A rapid, solvent-free deprotection of methoxymethyl (MOM) ethers by pTSA; An eco-friendly approach
Pandurangan, Nanjan
, p. 231 - 235 (2017/07/15)
Background: Ease of preparation and alkaline stability of methoxymethyl (MOM) makes it an important hydroxyl protecting group. A number of methods are available for the deprotection of MOM. Though the methods are good in general, they use solvents, require prolonged reaction time and tedious work up. A solvent free, solid phase, fast deprotection of MOM has been developed and is the major theme of this paper. Methods: A mixture of MOM protected compounds and pTSA is triturated in a mortar (5 min) and left at room temperature for 30 min. On addition of water (4°C), pTSA, methanol and formaldehyde dissolved leaving the products as precipitates. Results: A series of different MOM ethers were deprotected by this method in good to excellent yield (85-98%).
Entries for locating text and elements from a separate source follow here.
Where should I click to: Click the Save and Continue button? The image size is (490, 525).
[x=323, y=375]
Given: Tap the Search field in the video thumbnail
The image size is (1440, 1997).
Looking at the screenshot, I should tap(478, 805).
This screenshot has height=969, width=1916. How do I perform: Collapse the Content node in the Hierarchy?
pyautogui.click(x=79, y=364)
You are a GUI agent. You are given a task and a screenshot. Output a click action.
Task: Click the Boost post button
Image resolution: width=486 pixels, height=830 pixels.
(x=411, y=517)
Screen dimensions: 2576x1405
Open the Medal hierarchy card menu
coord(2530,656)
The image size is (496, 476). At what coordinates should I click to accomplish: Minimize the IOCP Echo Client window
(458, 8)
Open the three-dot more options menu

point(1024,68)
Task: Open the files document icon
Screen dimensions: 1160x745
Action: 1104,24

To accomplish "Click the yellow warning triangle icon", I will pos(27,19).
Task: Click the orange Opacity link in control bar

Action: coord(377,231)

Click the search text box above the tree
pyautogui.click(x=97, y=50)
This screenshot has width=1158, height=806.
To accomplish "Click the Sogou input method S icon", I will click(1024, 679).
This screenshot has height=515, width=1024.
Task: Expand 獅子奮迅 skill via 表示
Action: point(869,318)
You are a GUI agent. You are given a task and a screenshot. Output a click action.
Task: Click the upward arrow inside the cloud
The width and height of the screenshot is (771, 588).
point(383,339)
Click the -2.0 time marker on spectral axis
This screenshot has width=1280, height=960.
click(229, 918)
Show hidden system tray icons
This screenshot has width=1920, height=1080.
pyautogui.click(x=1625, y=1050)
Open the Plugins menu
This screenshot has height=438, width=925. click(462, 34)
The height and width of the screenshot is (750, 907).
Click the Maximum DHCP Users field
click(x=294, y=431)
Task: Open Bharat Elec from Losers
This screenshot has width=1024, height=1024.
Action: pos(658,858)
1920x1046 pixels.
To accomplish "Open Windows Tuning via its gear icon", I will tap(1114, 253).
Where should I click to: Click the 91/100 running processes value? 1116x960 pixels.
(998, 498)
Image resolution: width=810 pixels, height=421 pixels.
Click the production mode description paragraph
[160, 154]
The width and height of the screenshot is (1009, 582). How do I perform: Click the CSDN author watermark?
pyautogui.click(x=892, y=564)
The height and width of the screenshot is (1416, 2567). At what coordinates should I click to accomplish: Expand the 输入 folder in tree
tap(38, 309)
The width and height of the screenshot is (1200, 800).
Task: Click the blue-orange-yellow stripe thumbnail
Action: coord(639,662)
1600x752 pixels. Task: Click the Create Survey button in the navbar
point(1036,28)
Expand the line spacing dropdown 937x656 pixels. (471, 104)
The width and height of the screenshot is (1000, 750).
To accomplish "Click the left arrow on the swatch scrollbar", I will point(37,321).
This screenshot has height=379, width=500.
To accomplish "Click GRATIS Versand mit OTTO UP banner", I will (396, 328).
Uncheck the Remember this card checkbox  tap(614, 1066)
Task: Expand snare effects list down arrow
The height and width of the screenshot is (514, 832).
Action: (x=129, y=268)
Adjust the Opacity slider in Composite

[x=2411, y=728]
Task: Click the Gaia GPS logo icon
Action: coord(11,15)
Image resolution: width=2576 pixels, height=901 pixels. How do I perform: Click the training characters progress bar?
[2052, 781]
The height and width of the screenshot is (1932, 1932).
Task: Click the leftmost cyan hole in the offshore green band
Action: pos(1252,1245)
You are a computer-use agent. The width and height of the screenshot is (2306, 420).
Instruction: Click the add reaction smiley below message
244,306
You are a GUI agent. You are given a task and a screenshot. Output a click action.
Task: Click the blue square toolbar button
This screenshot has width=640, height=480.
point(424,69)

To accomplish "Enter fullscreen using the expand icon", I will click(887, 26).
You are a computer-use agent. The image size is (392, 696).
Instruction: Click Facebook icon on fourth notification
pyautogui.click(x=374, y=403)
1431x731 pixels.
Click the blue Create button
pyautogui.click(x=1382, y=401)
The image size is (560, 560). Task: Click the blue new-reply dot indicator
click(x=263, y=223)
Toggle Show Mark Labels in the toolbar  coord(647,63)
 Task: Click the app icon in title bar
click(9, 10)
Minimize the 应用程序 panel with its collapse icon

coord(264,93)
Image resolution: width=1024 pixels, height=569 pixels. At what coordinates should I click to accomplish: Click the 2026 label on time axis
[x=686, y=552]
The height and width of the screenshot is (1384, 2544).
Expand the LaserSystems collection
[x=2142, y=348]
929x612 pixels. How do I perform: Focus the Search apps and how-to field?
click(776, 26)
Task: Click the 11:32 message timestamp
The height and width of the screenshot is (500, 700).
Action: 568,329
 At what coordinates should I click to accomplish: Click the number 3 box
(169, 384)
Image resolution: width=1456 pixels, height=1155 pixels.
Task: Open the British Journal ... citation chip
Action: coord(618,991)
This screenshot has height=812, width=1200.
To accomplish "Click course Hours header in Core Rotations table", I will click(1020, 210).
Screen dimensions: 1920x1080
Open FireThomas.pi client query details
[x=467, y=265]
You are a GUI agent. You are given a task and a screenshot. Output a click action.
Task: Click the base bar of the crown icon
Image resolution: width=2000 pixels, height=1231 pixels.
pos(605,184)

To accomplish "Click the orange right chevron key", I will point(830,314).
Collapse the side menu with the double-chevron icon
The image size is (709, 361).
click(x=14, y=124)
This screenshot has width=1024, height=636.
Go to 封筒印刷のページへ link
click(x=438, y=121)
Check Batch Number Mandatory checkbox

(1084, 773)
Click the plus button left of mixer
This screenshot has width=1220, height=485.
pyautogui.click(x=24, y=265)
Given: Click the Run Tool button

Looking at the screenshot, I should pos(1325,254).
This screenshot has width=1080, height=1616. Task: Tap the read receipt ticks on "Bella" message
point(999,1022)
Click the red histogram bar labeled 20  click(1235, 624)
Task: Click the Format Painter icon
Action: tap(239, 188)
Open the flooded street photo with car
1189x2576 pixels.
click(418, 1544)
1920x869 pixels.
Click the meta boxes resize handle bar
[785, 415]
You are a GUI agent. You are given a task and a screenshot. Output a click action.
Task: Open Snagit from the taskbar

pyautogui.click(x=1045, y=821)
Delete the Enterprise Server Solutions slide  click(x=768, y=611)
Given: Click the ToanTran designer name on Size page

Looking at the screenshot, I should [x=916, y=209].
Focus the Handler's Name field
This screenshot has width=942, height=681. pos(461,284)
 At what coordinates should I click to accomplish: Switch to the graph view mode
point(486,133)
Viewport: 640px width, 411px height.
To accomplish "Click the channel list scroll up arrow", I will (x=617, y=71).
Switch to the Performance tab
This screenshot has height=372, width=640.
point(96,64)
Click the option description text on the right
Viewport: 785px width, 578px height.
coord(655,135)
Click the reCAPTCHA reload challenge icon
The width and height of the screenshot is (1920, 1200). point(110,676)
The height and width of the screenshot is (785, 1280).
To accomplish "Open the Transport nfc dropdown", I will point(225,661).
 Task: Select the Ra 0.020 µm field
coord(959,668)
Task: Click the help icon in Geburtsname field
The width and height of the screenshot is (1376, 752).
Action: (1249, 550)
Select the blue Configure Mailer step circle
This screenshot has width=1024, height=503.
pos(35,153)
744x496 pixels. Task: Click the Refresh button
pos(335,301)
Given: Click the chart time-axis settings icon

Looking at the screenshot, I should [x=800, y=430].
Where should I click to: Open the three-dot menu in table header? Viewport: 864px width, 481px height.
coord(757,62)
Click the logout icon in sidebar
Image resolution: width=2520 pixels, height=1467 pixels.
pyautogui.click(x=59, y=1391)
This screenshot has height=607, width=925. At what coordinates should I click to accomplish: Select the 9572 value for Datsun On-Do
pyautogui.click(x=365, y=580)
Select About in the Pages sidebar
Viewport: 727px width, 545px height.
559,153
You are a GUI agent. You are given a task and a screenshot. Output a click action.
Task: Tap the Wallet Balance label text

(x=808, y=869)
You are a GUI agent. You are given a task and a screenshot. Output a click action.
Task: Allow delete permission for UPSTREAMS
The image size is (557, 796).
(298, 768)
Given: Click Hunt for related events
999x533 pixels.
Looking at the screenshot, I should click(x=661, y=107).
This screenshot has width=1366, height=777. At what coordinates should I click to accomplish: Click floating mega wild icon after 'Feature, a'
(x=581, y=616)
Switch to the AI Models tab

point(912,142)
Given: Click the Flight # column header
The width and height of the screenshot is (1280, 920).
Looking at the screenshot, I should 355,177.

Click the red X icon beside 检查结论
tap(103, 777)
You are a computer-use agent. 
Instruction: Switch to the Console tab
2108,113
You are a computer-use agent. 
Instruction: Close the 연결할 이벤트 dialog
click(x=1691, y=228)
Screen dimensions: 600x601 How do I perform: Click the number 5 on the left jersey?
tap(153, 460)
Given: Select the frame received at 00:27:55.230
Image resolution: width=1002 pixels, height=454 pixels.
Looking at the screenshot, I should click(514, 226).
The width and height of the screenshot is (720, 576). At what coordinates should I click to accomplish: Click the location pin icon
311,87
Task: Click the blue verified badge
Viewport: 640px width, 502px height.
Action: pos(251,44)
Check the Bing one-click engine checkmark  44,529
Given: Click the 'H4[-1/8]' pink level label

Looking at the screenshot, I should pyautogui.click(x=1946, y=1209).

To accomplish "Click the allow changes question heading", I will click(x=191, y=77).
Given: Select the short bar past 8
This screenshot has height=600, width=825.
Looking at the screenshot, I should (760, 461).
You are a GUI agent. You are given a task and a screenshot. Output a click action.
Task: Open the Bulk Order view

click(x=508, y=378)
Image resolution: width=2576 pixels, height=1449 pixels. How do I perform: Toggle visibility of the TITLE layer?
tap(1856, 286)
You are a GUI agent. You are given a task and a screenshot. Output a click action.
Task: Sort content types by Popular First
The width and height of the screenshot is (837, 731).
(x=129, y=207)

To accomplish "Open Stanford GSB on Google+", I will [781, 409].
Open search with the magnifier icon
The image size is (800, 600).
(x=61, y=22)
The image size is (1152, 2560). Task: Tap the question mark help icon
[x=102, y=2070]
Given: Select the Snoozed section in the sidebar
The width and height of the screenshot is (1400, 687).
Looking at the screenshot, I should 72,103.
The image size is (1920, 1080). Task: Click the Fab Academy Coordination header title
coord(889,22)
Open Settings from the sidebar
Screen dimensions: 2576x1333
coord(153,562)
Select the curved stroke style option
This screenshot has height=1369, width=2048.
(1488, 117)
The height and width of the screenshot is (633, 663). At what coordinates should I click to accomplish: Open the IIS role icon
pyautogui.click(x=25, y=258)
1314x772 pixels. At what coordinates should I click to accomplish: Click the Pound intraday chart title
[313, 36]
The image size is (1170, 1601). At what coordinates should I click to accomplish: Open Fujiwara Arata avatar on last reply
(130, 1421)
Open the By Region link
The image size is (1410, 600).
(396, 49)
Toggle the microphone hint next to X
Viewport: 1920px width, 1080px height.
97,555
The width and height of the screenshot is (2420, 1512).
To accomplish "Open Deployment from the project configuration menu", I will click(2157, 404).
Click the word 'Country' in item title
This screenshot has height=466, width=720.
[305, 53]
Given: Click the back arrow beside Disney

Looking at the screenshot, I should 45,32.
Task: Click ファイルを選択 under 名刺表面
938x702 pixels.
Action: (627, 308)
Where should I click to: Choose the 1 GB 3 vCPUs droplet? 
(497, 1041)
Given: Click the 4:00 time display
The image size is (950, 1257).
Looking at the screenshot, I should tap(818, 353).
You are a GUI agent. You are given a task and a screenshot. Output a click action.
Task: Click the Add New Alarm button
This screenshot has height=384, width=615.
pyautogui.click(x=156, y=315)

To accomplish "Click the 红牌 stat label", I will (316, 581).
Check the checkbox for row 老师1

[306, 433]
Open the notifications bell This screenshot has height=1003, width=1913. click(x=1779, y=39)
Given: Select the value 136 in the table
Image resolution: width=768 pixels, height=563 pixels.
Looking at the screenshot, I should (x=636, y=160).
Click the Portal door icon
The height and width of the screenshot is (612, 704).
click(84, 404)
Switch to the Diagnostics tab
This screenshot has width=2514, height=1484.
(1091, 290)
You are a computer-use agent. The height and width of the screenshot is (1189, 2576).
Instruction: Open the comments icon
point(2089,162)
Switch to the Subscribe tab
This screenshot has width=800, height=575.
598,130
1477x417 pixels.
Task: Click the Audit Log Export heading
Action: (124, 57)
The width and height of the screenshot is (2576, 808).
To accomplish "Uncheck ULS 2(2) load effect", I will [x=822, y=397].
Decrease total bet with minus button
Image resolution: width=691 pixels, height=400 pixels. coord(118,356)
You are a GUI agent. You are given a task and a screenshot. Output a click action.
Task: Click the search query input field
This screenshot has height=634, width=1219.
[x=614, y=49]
The compatibility of MOM in the presence of other protections such as methoxyl, benzyl, ester, amide, allyl and lactone was also established. Acetate protection is not stable under these conditions. Conclusion: An efficient, selective and high yielding deprotection MOM groups by pTSA under solvent free condition is described. The process is environment friendly since no solvent was used in the deprotection process. The reaction conditions are mild and should be useful for the deprotection of MOM derivatives of complex and labile molecules.